Interestingly, the temperature, solar radiation per square meter, and humidity remain as the only statistically significant variables. This makes intuitive sense for Summer, because when the temperature is high, humidity, and direct sunlight have strong influences on riding. This gives me an idea to make these relationships interaction terms.
model <- lm(rented ~ temp + humidity*radiation + temp*humidity, data=rush_df|>filter(season=='Summer'))
summary(model)
##
## Call:
## lm(formula = rented ~ temp + humidity * radiation + temp * humidity,
## data = filter(rush_df, season == "Summer"))
##
## Residuals:
## Min 1Q Median 3Q Max
## -1267.55 -86.94 34.91 182.92 656.47
##
## Coefficients:
## Estimate Std. Error t value Pr(>|t|)
## (Intercept) 3434.98 221.90 15.480 < 2e-16 ***
## temp -975.86 153.19 -6.370 2.93e-08 ***
## humidity -1190.85 204.60 -5.820 2.45e-07 ***
## radiation 47.67 59.22 0.805 0.4240
## humidity:radiation 340.33 59.69 5.702 3.85e-07 ***
## temp:humidity 495.32 204.72 2.419 0.0186 *
## ---
## Signif. codes: 0 '***' 0.001 '**' 0.01 '*' 0.05 '.' 0.1 ' ' 1
##
## Residual standard error: 336.9 on 60 degrees of freedom
## Multiple R-squared: 0.7939, Adjusted R-squared: 0.7767
## F-statistic: 46.22 on 5 and 60 DF, p-value: < 2.2e-16
The interaction between temperature and solar radiation was not significant. This change brought the accuracy up to 0.777!
model <- lm(rented ~ temp + humidity*radiation + temp*humidity, data=rush_df)
summary(model)
##
## Call:
## lm(formula = rented ~ temp + humidity * radiation + temp * humidity,
## data = rush_df)
##
## Residuals:
## Min 1Q Median 3Q Max
## -1248.47 -293.51 -48.32 324.92 980.90
##
## Coefficients:
## Estimate Std. Error t value Pr(>|t|)
## (Intercept) 1409.88 29.06 48.522 < 2e-16 ***
## temp 595.89 40.57 14.687 < 2e-16 ***
## humidity -185.53 32.97 -5.627 5.01e-08 ***
## radiation 149.54 39.14 3.820 0.000169 ***
## humidity:radiation 253.01 41.82 6.049 5.40e-09 ***
## temp:humidity -229.96 36.15 -6.362 9.71e-10 ***
## ---
## Signif. codes: 0 '***' 0.001 '**' 0.01 '*' 0.05 '.' 0.1 ' ' 1
##
## Residual standard error: 410.7 on 245 degrees of freedom
## Multiple R-squared: 0.7665, Adjusted R-squared: 0.7617
## F-statistic: 160.9 on 5 and 245 DF, p-value: < 2.2e-16
This models holds for the entire year as well. I examined the diagnostics one last time:
par(mfrow = c(2, 3))
plot(model)
The residuals vs fitted plot shows a pattern that resembles a wave. This
tells me that there is a somewhat non-linear relationship happening. The
Q-Q plot shows great normality of the residuals. The scale-location plot
is randomly distributed around the line, which shows homoscedacity.
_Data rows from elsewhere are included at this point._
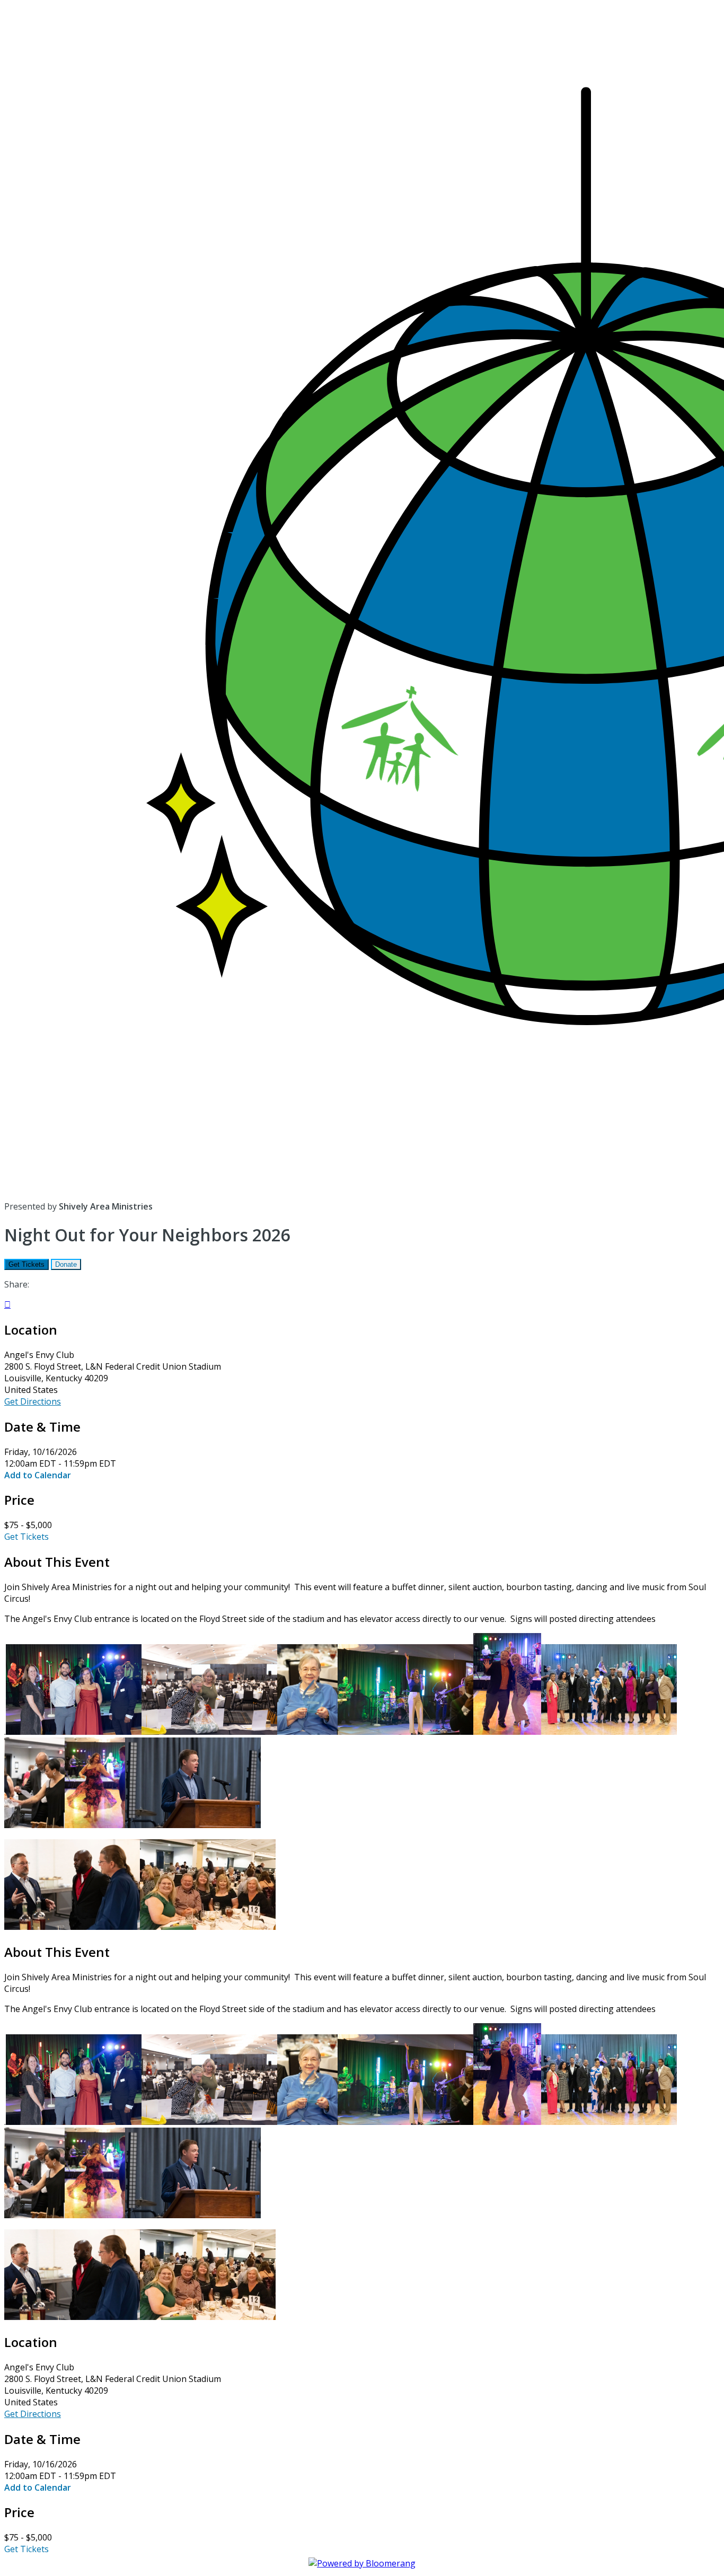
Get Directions (32, 1401)
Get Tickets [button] (26, 1536)
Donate (66, 1264)
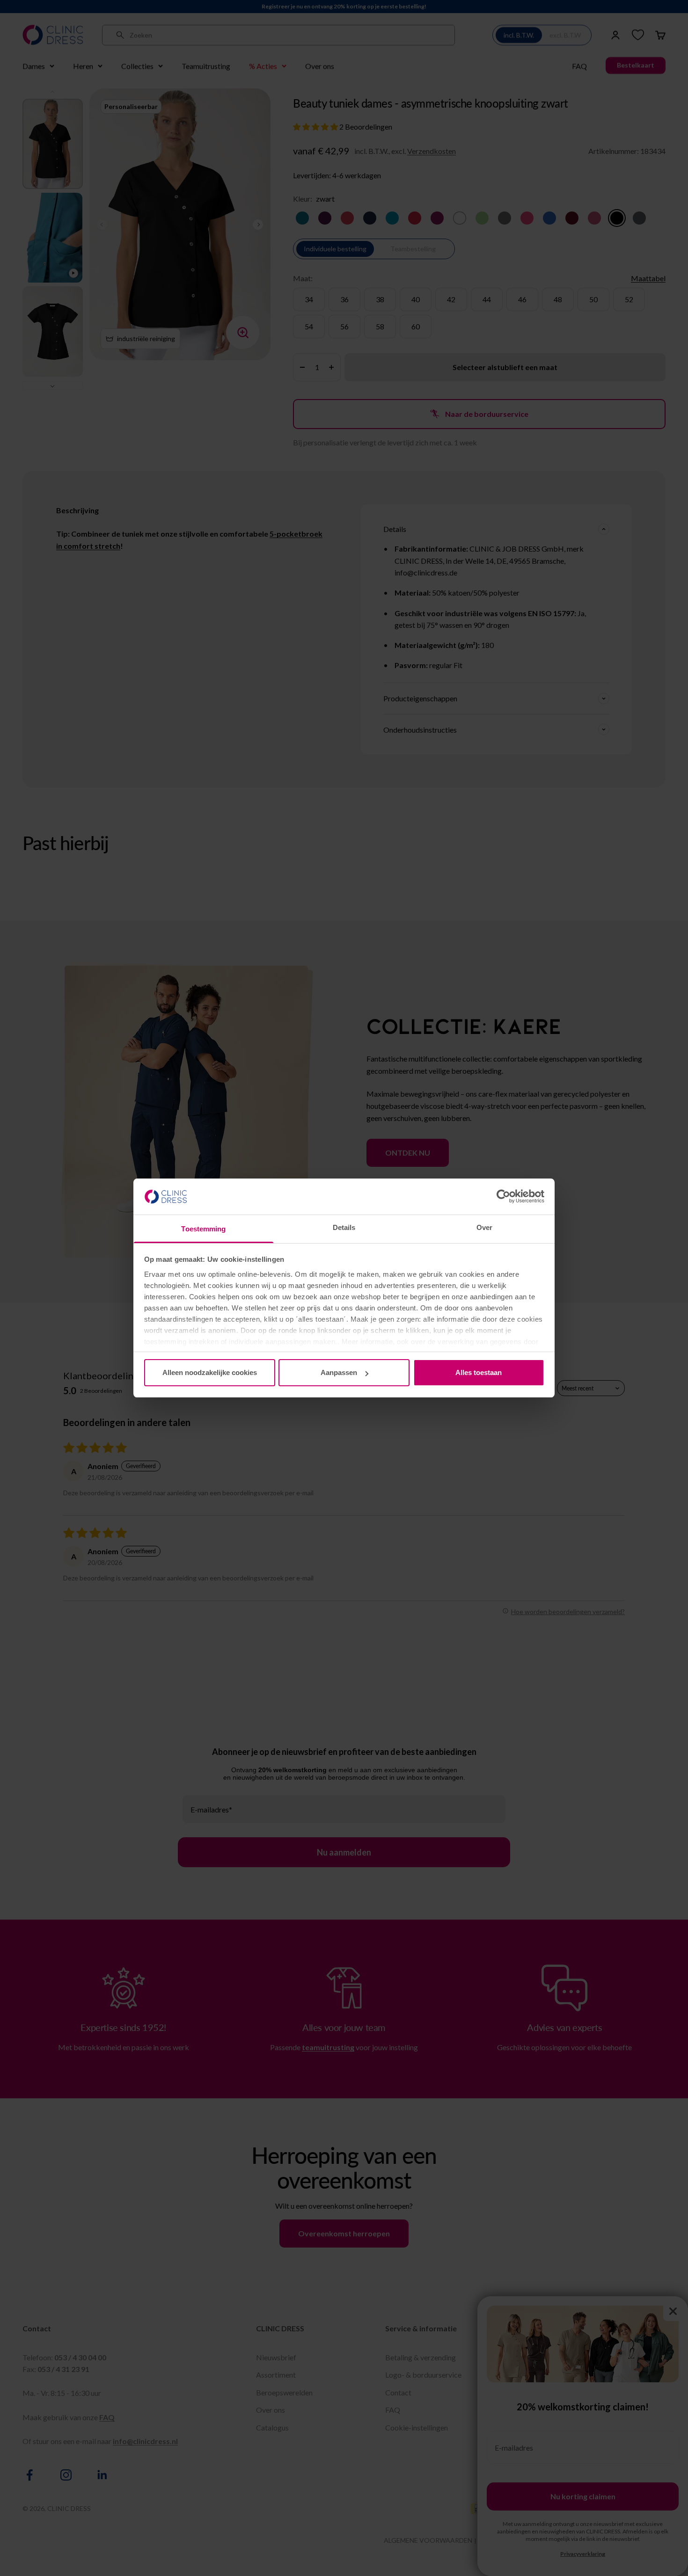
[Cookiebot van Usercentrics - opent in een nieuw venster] (503, 1196)
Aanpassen (339, 1372)
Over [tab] (484, 1227)
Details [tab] (344, 1227)
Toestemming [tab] (203, 1229)
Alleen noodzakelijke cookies (209, 1372)
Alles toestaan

There are no high influencing outliers that are skewing the results in
the residuals vs leverage plot.
Since I standardized all the predictors, the coefficients now represent the effect of a one standard deviation change in each predictor on the dependent variable rented bikes. This allows comparison of the magnitude of effects between variables. Temperature has the largest positive impact, while radiation has a large negative effect, and humidity negatively impacts rentals, but to a lesser extent. The interaction terms show how the effects of one variable depend on the other, all in terms of standard deviation changes.
For every 1 standard deviation increase in temperature, the rentals increase by 1322.589 units.
For every 1 standard deviation increase in humidity, the rentals decrease by 22.876 units.
For every 1 standard deviation increase in radiation, the rentals decrease by 4235.822 units.